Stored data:
○ ○ ○

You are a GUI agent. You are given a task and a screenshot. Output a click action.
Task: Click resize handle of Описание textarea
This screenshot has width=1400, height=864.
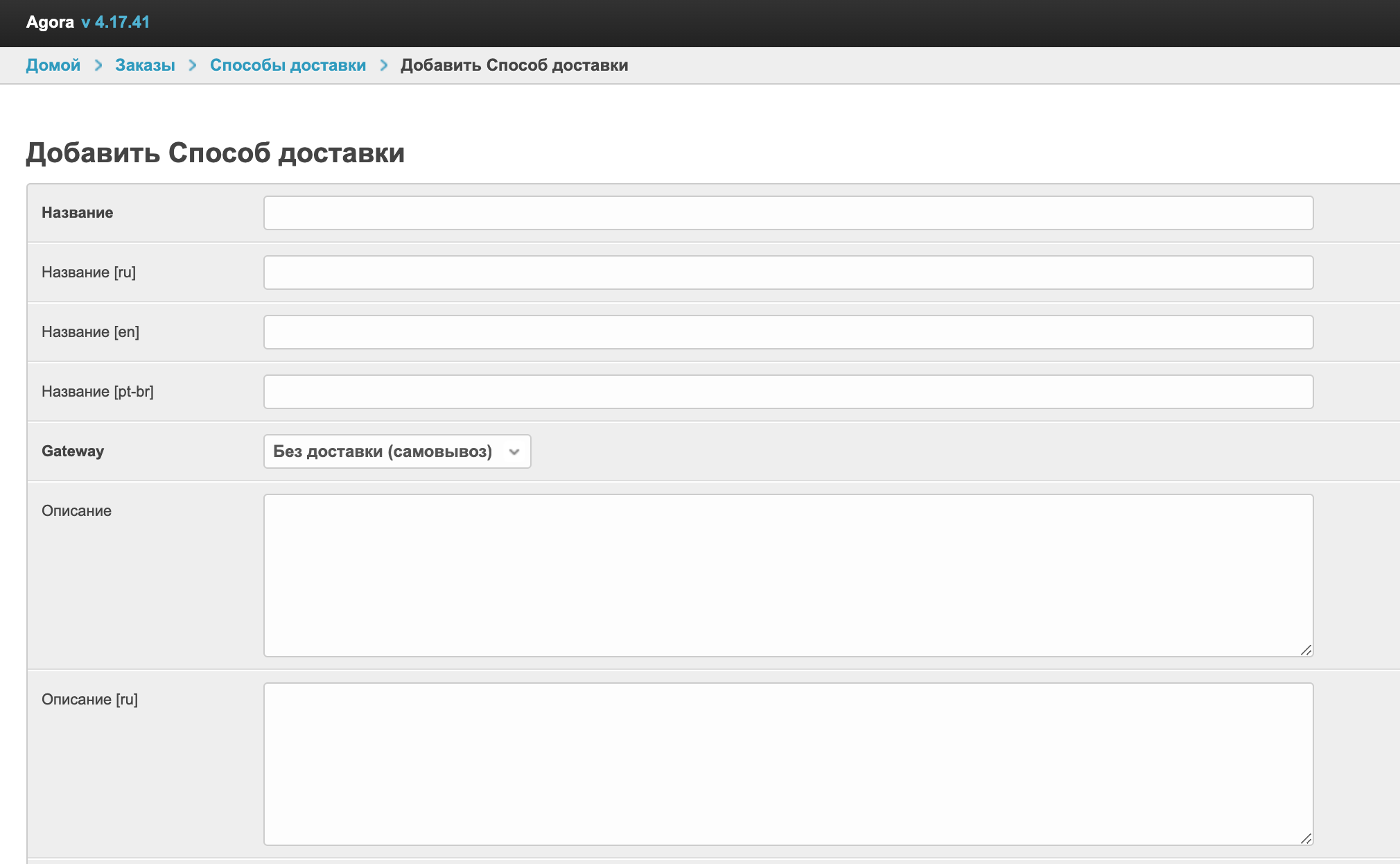[x=1306, y=650]
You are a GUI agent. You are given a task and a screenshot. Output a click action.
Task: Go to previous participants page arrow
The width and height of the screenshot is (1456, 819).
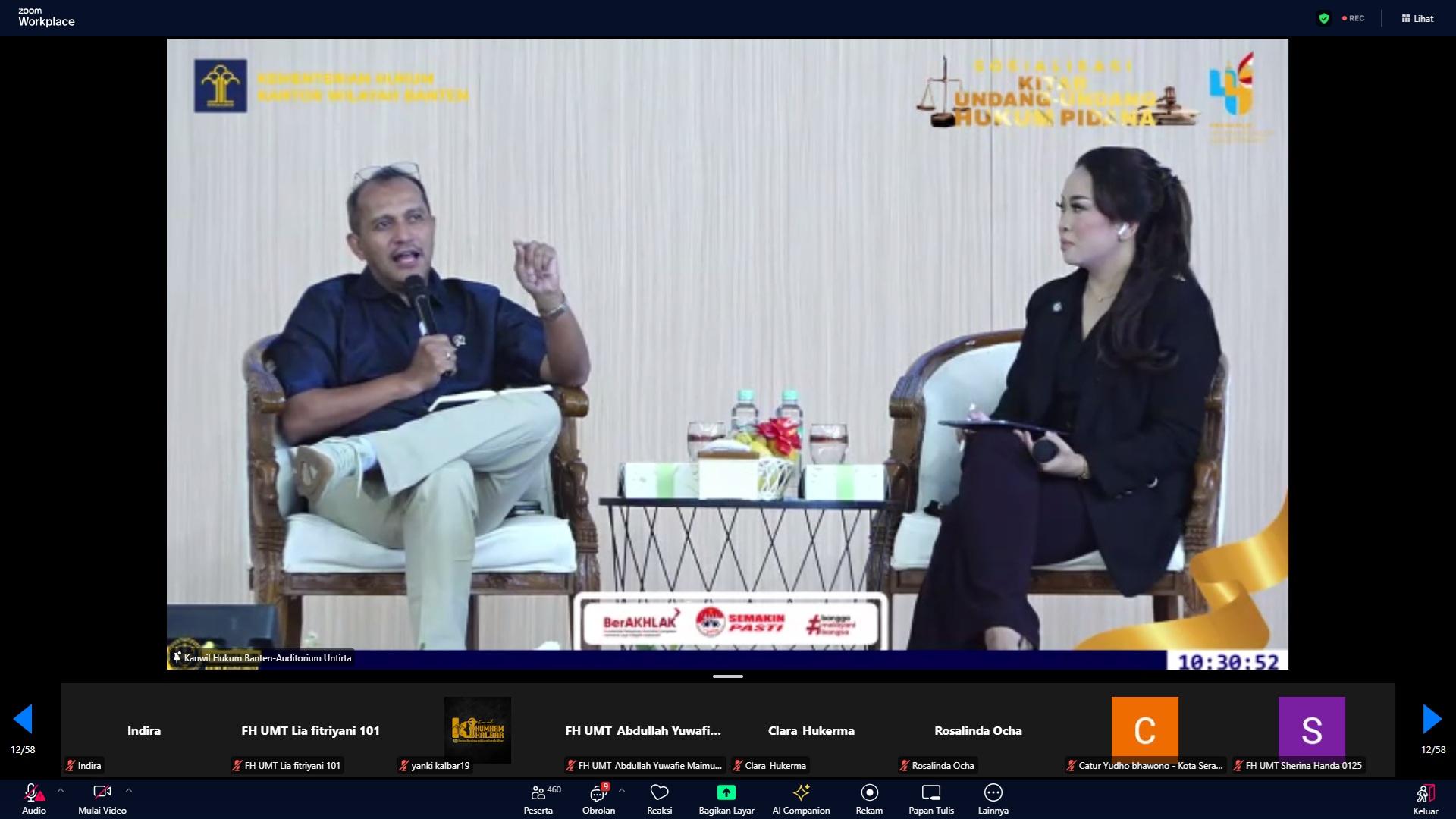[23, 719]
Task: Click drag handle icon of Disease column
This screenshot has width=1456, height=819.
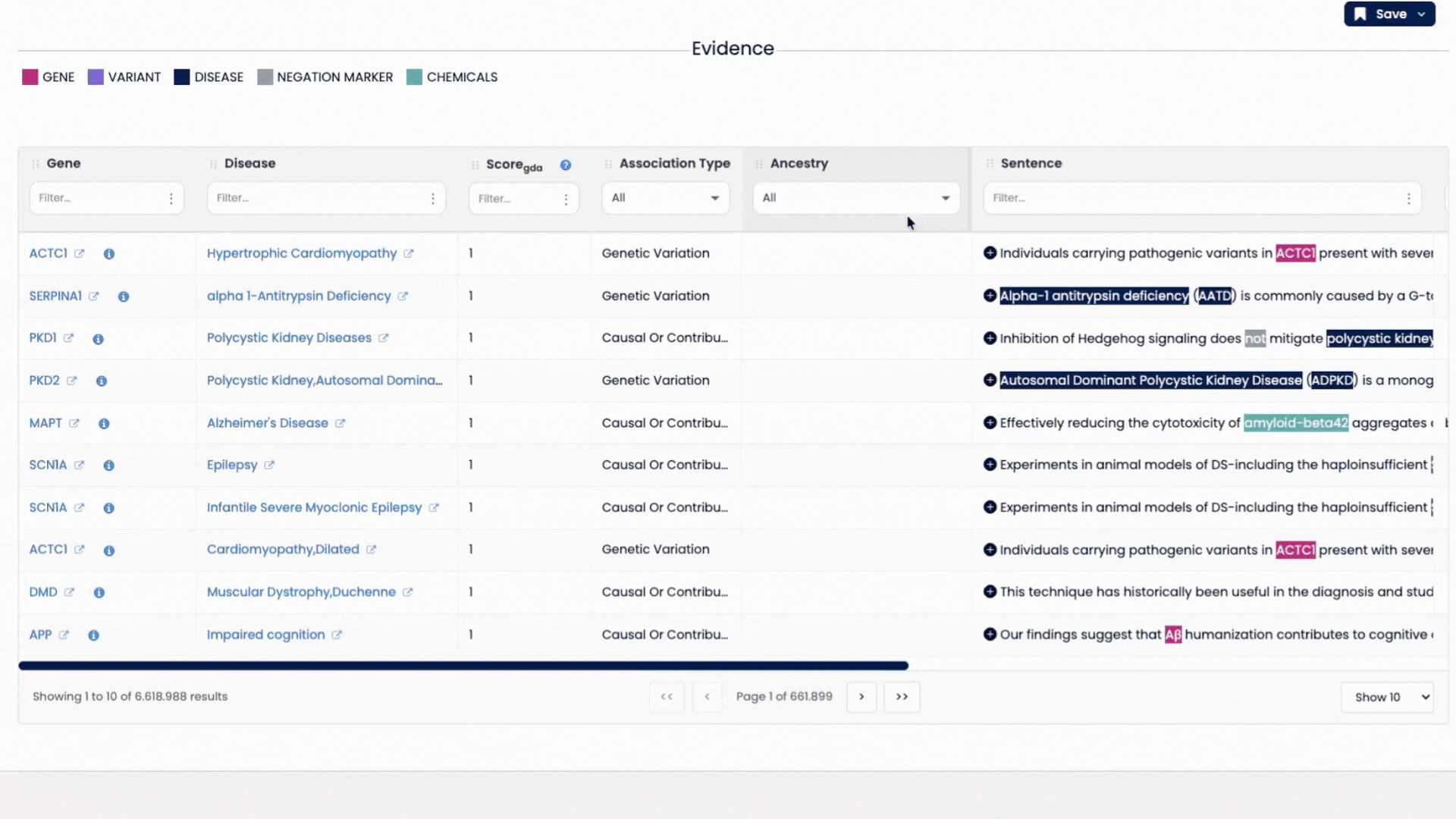Action: pos(213,164)
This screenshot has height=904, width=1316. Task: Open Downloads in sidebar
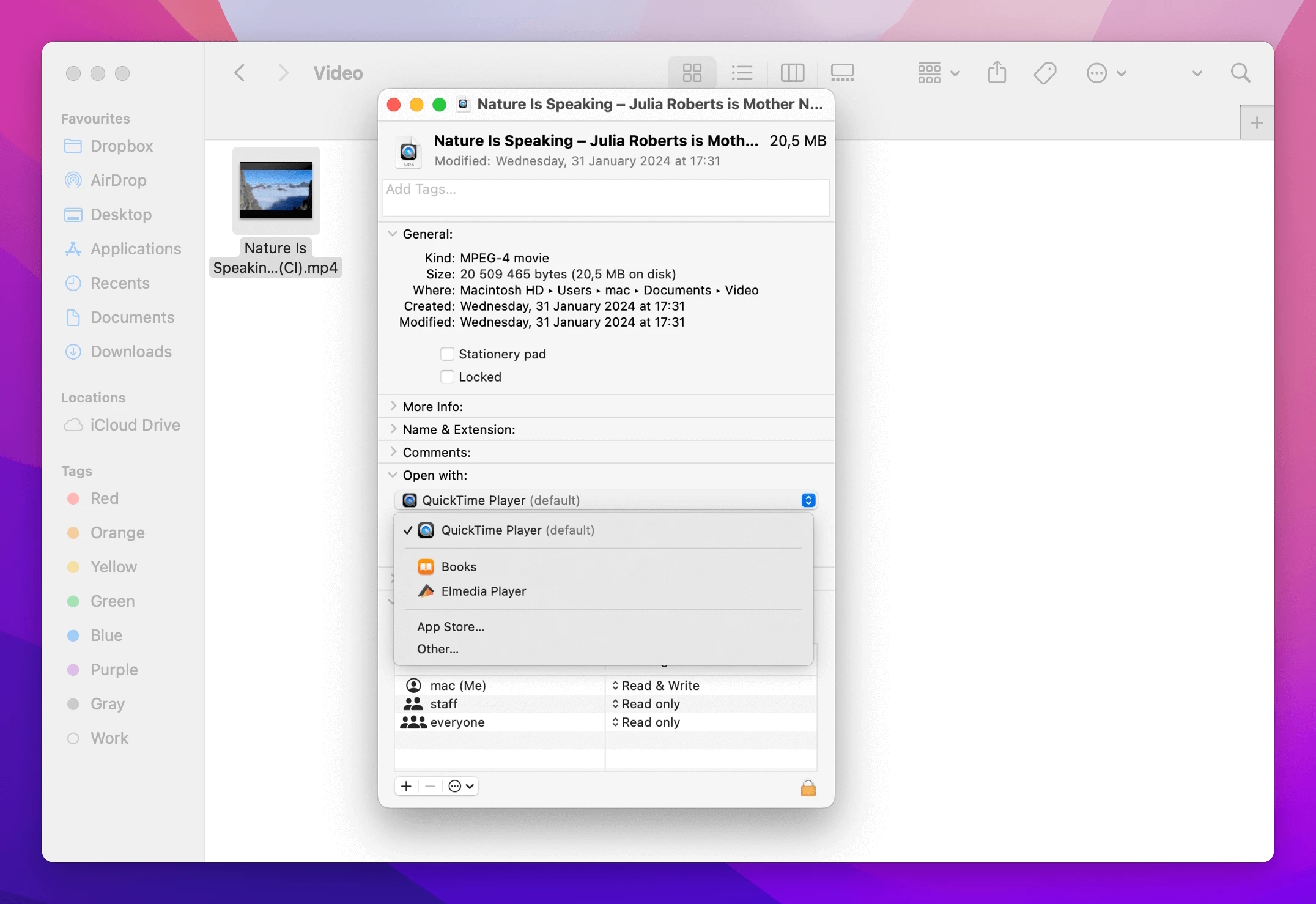point(131,352)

○ ○ ○

Copy exactly the lines from the one containing "Task: Click resize" through the last line of the records above, including both, and omit every picture.

_Exercise result_.
Task: Click resize handle of Описание textarea
This screenshot has width=1400, height=864.
[x=1306, y=650]
You are a GUI agent. You are given a task and a screenshot. Output a click action.
Task: Go to previous participants page arrow
The width and height of the screenshot is (1456, 819).
[23, 719]
Task: Click drag handle icon of Disease column
This screenshot has width=1456, height=819.
Action: pos(213,164)
This screenshot has height=904, width=1316. Task: Open Downloads in sidebar
point(131,352)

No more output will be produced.